Heading into his final three games of the regular season, Bruce Williams and his Perkins-Tryon High football team might be on the outside looking in when the Class 3A playoffs begin.

Williams and the Demons won’t even get a chance to improve in the District 3A-1 standings from their tie at the bottom because another district game was canceled this week. They will play Prague instead of host McLoud in a game that would likely decide the No. 4 seed out of the district in a normal year.

But, this year and this season haven’t been normal. Games are being canceled each week due to the COVID-19 pandemic.

That’s the biggest reason the Oklahoma Secondary School Activities Association approved new football postseason guidelines Tuesday that would allow for every school to be in the playoffs, if they chose to do so following the regular season finale Nov. 6.

Williams was one of the coaches in the News Press coverage area who was in favor of the proposal. It gives his team a second life after what’s been a tough regular season where the Demons (2-4 overall, 0-3 district) are hoping to right the ship in the postseason.

“The people that aren’t in favor of it haven’t had any hiccups in their season yet,” Williams said. “We’ve only played three district games and it’s against the three best teams in our district, so we have zero district wins, and two of the teams we think we have a good chance of beating have canceled on us without a chance to make those games up.

“So, there’s a chance we’d be on the outside as far as the playoffs are concerned because we couldn’t play games. From a safety standpoint, they’re going to eliminate some of these teams from playing four or five games in a 20-day span.”

The Demons have four district games remaining, and two of those are scheduled as long as things go to plan for the final two weeks of the season. That leaves two more to either schedule mid-week or not play, and the second of those is likely the answer for a P-T team fighting for its postseason life before Tuesday’s announcement by the OSSAA.

“No matter how you look at it, at least at this point, everyone is getting an equal chance to participate,” Williams said. “Whether COVID hits you or not, that’s uncontrollable by anybody, but from the OSSAA’s perspective, they’re giving everyone the chance to compete after the regular season no matter how many games you’ve played.”

Williams added that another reason he’s in favor of including every team in the first round of the playoffs this year is because he knows it won’t become the normal.

“It’s 2020. Is this going to set a precedence for the future? No, it’s not. It’s adding one week to the season. Who knows if it will even do that depending on the outcome. Are there unfair advantages along the way? Sure, but are there disadvantages for good teams because they’re not getting to play their schedule? Sure. Is there a perfect answer? No. Is this the best thing possible? I say yes.”

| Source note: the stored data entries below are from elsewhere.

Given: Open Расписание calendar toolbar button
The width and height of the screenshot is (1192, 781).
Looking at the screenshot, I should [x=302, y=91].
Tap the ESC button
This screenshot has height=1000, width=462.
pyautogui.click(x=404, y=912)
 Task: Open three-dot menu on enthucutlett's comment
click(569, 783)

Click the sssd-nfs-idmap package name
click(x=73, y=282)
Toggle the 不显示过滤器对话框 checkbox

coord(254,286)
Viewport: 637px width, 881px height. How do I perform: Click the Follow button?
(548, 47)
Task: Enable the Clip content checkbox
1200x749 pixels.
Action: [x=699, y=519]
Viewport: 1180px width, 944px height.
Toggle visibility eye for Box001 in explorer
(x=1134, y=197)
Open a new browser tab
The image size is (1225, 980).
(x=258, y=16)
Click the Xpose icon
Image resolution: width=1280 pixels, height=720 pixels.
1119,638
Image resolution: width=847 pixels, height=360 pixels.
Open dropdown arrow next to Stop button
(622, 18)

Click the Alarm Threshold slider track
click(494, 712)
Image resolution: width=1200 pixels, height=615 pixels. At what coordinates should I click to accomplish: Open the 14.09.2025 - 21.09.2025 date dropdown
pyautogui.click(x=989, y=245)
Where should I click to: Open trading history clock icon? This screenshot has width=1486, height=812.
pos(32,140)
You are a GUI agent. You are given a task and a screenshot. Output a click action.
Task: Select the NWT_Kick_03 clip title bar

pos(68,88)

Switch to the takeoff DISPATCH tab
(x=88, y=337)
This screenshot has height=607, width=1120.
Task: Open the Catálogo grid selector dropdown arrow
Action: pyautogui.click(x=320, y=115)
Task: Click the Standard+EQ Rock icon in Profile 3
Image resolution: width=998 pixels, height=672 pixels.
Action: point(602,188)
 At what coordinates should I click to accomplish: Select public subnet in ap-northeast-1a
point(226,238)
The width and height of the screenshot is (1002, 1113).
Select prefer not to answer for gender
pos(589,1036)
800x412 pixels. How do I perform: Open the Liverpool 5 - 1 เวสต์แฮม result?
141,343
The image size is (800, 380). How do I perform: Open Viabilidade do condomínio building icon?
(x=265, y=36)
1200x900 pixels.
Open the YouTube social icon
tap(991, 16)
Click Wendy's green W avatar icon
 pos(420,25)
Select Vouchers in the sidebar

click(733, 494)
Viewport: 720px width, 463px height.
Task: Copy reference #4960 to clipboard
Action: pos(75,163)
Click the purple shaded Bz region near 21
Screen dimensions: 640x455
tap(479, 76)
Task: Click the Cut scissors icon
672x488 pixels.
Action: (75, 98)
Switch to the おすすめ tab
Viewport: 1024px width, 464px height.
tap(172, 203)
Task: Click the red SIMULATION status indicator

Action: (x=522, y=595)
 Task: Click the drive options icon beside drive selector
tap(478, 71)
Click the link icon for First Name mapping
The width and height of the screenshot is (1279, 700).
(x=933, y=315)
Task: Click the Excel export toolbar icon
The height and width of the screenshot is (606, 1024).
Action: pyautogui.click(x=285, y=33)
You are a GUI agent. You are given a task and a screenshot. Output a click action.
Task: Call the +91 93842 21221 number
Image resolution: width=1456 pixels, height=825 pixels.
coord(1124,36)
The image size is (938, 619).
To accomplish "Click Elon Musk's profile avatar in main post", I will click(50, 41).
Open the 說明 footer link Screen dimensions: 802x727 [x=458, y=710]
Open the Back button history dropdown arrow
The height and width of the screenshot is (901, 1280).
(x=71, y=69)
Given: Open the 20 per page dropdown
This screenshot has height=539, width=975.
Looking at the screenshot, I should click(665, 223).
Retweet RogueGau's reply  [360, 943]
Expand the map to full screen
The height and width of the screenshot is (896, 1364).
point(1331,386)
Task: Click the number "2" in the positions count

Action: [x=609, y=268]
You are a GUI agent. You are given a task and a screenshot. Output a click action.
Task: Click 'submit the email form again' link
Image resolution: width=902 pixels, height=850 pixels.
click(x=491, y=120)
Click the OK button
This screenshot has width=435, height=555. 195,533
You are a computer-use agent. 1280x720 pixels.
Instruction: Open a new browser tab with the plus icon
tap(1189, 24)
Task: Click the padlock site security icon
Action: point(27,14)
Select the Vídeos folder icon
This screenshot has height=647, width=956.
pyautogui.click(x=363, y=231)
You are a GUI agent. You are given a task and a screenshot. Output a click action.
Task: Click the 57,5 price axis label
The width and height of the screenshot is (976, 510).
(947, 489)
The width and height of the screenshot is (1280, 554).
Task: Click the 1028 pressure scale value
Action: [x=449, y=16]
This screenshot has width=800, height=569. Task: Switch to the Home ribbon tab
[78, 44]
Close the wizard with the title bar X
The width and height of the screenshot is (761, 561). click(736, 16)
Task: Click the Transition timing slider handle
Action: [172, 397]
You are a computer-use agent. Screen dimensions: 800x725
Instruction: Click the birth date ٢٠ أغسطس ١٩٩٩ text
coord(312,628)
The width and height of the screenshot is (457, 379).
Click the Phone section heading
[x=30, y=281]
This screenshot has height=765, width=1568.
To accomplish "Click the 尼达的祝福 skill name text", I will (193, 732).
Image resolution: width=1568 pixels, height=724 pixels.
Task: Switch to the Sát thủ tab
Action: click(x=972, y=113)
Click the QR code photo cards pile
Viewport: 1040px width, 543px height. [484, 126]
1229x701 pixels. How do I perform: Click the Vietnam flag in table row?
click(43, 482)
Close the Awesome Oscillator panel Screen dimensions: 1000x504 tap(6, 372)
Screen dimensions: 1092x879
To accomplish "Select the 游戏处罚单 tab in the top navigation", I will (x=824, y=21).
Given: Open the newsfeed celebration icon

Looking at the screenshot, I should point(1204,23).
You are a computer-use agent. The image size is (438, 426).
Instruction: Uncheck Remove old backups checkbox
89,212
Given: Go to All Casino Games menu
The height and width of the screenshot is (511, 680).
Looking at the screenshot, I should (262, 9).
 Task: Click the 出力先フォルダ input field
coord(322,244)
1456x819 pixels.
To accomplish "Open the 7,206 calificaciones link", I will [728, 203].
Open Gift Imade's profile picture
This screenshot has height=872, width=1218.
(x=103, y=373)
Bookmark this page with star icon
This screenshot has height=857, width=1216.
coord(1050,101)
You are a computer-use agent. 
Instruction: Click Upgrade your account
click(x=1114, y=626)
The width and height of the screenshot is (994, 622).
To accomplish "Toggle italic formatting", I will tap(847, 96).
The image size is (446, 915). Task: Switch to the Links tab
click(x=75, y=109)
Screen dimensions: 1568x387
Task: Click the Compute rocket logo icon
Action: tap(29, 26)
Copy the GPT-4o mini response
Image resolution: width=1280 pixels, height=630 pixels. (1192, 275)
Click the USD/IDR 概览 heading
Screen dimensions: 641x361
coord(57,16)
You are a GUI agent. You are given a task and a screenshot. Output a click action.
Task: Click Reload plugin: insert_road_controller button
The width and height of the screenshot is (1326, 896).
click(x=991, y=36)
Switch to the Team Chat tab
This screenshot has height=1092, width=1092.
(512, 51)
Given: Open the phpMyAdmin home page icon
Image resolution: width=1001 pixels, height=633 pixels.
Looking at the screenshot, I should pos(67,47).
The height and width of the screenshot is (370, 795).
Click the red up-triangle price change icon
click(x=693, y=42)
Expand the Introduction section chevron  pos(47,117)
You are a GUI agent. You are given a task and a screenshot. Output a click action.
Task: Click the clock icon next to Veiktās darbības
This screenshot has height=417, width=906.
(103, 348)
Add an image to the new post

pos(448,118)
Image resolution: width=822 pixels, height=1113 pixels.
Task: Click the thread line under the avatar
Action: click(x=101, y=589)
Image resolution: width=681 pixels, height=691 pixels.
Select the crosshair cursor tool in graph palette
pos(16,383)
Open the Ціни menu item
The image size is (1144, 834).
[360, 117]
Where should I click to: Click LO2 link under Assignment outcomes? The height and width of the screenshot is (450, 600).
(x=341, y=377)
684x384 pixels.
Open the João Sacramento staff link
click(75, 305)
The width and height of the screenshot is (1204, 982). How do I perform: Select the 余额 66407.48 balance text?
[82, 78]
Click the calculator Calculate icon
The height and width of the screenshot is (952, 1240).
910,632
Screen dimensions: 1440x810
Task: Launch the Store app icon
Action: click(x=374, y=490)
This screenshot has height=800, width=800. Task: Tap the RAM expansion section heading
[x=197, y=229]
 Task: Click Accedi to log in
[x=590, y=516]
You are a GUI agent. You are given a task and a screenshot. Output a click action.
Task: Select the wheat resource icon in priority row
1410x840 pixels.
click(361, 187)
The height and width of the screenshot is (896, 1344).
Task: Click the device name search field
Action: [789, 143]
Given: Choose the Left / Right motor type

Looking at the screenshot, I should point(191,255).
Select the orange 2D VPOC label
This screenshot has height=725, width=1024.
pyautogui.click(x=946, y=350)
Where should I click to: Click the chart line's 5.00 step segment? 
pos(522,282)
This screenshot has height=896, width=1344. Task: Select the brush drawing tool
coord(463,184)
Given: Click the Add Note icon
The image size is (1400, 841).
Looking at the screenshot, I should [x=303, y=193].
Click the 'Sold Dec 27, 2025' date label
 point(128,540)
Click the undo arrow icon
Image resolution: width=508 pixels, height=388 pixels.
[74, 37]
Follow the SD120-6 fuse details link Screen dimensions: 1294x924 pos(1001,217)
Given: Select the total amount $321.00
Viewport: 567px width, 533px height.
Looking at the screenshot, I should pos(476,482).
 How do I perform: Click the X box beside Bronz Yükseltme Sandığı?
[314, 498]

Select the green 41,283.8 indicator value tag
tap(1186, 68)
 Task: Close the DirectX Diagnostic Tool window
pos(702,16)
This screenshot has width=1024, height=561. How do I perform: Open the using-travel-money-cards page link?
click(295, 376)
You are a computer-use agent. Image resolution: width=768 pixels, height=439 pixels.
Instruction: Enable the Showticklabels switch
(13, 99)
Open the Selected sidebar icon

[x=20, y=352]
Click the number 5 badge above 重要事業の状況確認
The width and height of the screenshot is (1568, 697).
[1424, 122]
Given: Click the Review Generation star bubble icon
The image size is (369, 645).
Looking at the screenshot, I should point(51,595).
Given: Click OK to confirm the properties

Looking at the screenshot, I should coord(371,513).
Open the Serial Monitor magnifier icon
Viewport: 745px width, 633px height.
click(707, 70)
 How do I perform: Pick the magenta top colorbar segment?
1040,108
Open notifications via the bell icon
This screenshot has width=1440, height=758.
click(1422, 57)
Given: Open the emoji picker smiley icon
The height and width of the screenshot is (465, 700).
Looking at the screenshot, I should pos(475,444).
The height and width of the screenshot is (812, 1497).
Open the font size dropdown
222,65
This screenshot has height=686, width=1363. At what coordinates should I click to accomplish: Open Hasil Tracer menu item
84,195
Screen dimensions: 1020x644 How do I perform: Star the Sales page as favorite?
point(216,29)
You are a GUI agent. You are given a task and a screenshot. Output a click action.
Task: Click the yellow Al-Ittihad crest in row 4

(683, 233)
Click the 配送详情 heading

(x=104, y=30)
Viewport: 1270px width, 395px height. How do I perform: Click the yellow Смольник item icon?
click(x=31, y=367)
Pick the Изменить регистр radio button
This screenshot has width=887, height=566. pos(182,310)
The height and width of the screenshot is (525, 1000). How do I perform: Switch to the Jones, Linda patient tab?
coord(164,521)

Longtime Morrison coach Cory Bales also likes the new guidelines. His Wildcats lost a district game last week when Hominy had to postpone to a mid-week game between Weeks 9 and 10.

They also lost this week’s rivalry game with Pawnee because the Black Bears had to cancel due to COVID-19. That’s forced Morrison to play three district games in a nine-day period to hopefully remain one of the playoff teams based on the previous guidelines that based district seedings by the number of district wins.

Now, Morrison (4-2, 1-1) will be playoff bound in mid-November no matter how the final weeks of the regular season play out on the field.

“To be honest with you, I’m just kind of glad something has came out,” Bales said. “We’ve just recently been affected by (COVID-19) because there is no chance to make up the game with Pawnee, because we’re playing three games in nine days already to finish our season. It’s going to be a nightmare.

“Whether you like it or not, there was a decision made and now we all just go with it and do the best you can. At least there is a format out there that we can go by and everybody knows what’s going on. I’ve said all along our plan is to play as long as we can, and we’re tickled to death to get an opportunity.”

Bales added a program rich in history like Morrison isn’t used to being left out of the postseason, so he’s happy for a chance to extend the season by playing games.

“With it being a strange year, it may be the best option to let everybody in – if they choose,” Bales said. “If you give me an opportunity, we’re going to go, because when you don’t go (to the playoffs) over here, it’s not a good thing.”

Perry coach Travis Cole said he likes the fact that everybody can get into the playoffs, even if some opt out or can’t play beyond the regular season. He just wishes the OSSAA would extended the regular season a week instead of the playoffs.

He believes it would have given teams a chance to play make-up games, which would have allowed the OSSAA to keep the rules of district wins counting for seeding the same.

“One thing we thought the OSSAA would do instead of putting everybody in the playoffs, give them an extra week to where if you have make-up games, play that Tuesday and Saturday,” Cole said. “Then start the playoffs a week later instead of having a play-in week. Give us a week to make-up games if you have to, so someone like Hennessey doesn’t have to play four games in 20 days – they can play four games in 28 days.”

Perry (4-2, 3-0) will host Oklahoma Christian School on Friday night to see who remains undefeated in district action.

“I’m just kind of to the point where let’s just go play,” Cole said. “There’s no telling what’s going to happen a week from now or two days from now. Let’s just go play and see where the chips fall at the end of the year.”